### SET TASK:
Please turn the material below into a numbered list with one item per line, leaving out any blank lines.

### SOURCE DATA:
▬▬▬

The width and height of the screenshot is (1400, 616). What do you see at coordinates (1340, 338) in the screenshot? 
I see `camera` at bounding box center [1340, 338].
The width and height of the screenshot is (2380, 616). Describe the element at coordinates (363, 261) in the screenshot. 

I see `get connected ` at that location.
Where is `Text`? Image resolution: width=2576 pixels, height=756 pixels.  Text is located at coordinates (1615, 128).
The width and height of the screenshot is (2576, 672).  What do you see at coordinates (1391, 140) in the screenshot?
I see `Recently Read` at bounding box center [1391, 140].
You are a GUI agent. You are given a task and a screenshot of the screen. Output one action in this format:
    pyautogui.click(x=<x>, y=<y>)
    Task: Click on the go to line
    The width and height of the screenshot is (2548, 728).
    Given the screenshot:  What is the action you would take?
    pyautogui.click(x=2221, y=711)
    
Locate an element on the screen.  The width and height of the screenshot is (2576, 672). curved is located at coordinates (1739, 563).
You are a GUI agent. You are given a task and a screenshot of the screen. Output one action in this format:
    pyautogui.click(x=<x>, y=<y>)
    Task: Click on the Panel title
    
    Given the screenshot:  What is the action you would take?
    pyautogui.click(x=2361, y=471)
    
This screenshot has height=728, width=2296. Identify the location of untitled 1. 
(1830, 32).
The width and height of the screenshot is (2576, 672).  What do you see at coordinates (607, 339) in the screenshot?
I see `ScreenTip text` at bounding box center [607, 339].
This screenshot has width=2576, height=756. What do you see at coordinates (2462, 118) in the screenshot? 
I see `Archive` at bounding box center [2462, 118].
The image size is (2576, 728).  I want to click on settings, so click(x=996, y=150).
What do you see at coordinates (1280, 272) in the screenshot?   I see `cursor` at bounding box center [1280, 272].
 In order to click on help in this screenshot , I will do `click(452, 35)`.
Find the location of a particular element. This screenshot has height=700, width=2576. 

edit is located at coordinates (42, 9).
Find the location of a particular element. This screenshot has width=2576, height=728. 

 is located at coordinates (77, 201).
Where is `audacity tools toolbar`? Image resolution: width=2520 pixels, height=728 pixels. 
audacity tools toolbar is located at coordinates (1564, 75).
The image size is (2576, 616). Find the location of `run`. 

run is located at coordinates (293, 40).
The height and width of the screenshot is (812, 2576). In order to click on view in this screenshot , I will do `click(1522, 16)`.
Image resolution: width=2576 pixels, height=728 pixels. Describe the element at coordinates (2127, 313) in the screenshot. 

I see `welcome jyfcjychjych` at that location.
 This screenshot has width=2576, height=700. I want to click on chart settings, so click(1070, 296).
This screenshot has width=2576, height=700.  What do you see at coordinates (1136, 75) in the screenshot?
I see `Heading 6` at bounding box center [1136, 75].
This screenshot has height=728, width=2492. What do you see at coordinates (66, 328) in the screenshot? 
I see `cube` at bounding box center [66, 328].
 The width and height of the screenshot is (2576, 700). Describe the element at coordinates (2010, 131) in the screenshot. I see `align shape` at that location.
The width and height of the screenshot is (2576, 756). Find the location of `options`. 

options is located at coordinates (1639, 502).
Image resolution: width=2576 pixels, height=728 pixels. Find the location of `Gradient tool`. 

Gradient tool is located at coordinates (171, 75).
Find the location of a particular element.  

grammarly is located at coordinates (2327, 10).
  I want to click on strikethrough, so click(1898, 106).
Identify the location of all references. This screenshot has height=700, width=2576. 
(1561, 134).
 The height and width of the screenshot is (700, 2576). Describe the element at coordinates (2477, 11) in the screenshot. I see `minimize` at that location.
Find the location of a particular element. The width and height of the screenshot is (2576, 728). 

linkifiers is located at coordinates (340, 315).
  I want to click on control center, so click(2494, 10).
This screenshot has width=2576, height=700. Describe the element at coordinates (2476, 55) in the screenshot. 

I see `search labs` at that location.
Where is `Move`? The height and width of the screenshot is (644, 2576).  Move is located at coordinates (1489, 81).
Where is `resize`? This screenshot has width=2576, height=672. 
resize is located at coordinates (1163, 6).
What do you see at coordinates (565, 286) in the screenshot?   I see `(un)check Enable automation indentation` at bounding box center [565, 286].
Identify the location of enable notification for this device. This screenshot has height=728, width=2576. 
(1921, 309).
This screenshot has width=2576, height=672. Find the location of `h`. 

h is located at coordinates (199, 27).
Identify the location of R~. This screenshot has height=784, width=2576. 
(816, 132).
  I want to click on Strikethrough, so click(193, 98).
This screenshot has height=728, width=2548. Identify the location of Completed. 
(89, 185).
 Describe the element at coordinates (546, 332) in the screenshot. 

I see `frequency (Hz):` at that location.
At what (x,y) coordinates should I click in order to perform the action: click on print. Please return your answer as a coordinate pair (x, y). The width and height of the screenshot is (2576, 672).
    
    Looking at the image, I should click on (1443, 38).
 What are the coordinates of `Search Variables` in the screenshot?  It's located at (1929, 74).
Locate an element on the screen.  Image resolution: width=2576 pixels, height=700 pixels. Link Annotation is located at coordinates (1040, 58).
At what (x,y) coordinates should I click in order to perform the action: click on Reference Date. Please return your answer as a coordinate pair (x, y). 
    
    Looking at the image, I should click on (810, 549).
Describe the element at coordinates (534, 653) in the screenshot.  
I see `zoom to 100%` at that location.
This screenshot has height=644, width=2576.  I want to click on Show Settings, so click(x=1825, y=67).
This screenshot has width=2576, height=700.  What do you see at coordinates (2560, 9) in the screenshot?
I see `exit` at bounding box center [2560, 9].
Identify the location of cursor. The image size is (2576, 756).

▬▬▬

### RESPONSE BELOW:
1. The width and height of the screenshot is (1400, 616). What do you see at coordinates (1340, 338) in the screenshot? 
2. I see `camera` at bounding box center [1340, 338].
3. The width and height of the screenshot is (2380, 616). Describe the element at coordinates (363, 261) in the screenshot. 
4. I see `get connected ` at that location.
5. Where is `Text`? Image resolution: width=2576 pixels, height=756 pixels.  Text is located at coordinates (1615, 128).
6. The width and height of the screenshot is (2576, 672).  What do you see at coordinates (1391, 140) in the screenshot?
7. I see `Recently Read` at bounding box center [1391, 140].
8. You are a GUI agent. You are given a task and a screenshot of the screen. Output one action in this format:
9.     pyautogui.click(x=<x>, y=<y>)
10.     Task: Click on the go to line
11.     The width and height of the screenshot is (2548, 728).
12.     Given the screenshot:  What is the action you would take?
13.     pyautogui.click(x=2221, y=711)
14. Locate an element on the screen.  The width and height of the screenshot is (2576, 672). curved is located at coordinates (1739, 563).
15. You are a GUI agent. You are given a task and a screenshot of the screen. Output one action in this format:
16.     pyautogui.click(x=<x>, y=<y>)
17.     Task: Click on the Panel title
18.     Given the screenshot:  What is the action you would take?
19.     pyautogui.click(x=2361, y=471)
20. This screenshot has height=728, width=2296. Identify the location of untitled 1. 
21. (1830, 32).
22. The width and height of the screenshot is (2576, 672).  What do you see at coordinates (607, 339) in the screenshot?
23. I see `ScreenTip text` at bounding box center [607, 339].
24. This screenshot has width=2576, height=756. What do you see at coordinates (2462, 118) in the screenshot? 
25. I see `Archive` at bounding box center [2462, 118].
26. The image size is (2576, 728).  I want to click on settings, so click(x=996, y=150).
27. What do you see at coordinates (1280, 272) in the screenshot?   I see `cursor` at bounding box center [1280, 272].
28.  In order to click on help in this screenshot , I will do `click(452, 35)`.
29. Find the location of a particular element. This screenshot has height=700, width=2576. 
30. edit is located at coordinates (42, 9).
31. Find the location of a particular element. This screenshot has width=2576, height=728. 
32.  is located at coordinates (77, 201).
33. Where is `audacity tools toolbar`? Image resolution: width=2520 pixels, height=728 pixels. 
34. audacity tools toolbar is located at coordinates (1564, 75).
35. The image size is (2576, 616). Find the location of `run`. 
36. run is located at coordinates (293, 40).
37. The height and width of the screenshot is (812, 2576). In order to click on view in this screenshot , I will do `click(1522, 16)`.
38. Image resolution: width=2576 pixels, height=728 pixels. Describe the element at coordinates (2127, 313) in the screenshot. 
39. I see `welcome jyfcjychjych` at that location.
40.  This screenshot has width=2576, height=700. I want to click on chart settings, so click(1070, 296).
41. This screenshot has width=2576, height=700.  What do you see at coordinates (1136, 75) in the screenshot?
42. I see `Heading 6` at bounding box center [1136, 75].
43. This screenshot has height=728, width=2492. What do you see at coordinates (66, 328) in the screenshot? 
44. I see `cube` at bounding box center [66, 328].
45.  The width and height of the screenshot is (2576, 700). Describe the element at coordinates (2010, 131) in the screenshot. I see `align shape` at that location.
46. The width and height of the screenshot is (2576, 756). Find the location of `options`. 
47. options is located at coordinates (1639, 502).
48. Image resolution: width=2576 pixels, height=728 pixels. Find the location of `Gradient tool`. 
49. Gradient tool is located at coordinates (171, 75).
50. Find the location of a particular element.  
51. grammarly is located at coordinates (2327, 10).
52.   I want to click on strikethrough, so click(1898, 106).
53. Identify the location of all references. This screenshot has height=700, width=2576. 
54. (1561, 134).
55.  The height and width of the screenshot is (700, 2576). Describe the element at coordinates (2477, 11) in the screenshot. I see `minimize` at that location.
56. Find the location of a particular element. The width and height of the screenshot is (2576, 728). 
57. linkifiers is located at coordinates (340, 315).
58.   I want to click on control center, so click(2494, 10).
59. This screenshot has width=2576, height=700. Describe the element at coordinates (2476, 55) in the screenshot. 
60. I see `search labs` at that location.
61. Where is `Move`? The height and width of the screenshot is (644, 2576).  Move is located at coordinates (1489, 81).
62. Where is `resize`? This screenshot has width=2576, height=672. 
63. resize is located at coordinates (1163, 6).
64. What do you see at coordinates (565, 286) in the screenshot?   I see `(un)check Enable automation indentation` at bounding box center [565, 286].
65. Identify the location of enable notification for this device. This screenshot has height=728, width=2576. 
66. (1921, 309).
67. This screenshot has width=2576, height=672. Find the location of `h`. 
68. h is located at coordinates (199, 27).
69. Identify the location of R~. This screenshot has height=784, width=2576. 
70. (816, 132).
71.   I want to click on Strikethrough, so click(193, 98).
72. This screenshot has height=728, width=2548. Identify the location of Completed. 
73. (89, 185).
74.  Describe the element at coordinates (546, 332) in the screenshot. 
75. I see `frequency (Hz):` at that location.
76. At what (x,y) coordinates should I click in order to perform the action: click on print. Please return your answer as a coordinate pair (x, y). The width and height of the screenshot is (2576, 672).
77.     Looking at the image, I should click on (1443, 38).
78.  What are the coordinates of `Search Variables` in the screenshot?  It's located at (1929, 74).
79. Locate an element on the screen.  Image resolution: width=2576 pixels, height=700 pixels. Link Annotation is located at coordinates (1040, 58).
80. At what (x,y) coordinates should I click in order to perform the action: click on Reference Date. Please return your answer as a coordinate pair (x, y). 
81.     Looking at the image, I should click on (810, 549).
82. Describe the element at coordinates (534, 653) in the screenshot.  
83. I see `zoom to 100%` at that location.
84. This screenshot has height=644, width=2576.  I want to click on Show Settings, so click(x=1825, y=67).
85. This screenshot has width=2576, height=700.  What do you see at coordinates (2560, 9) in the screenshot?
86. I see `exit` at bounding box center [2560, 9].
87. Identify the location of cursor. The image size is (2576, 756).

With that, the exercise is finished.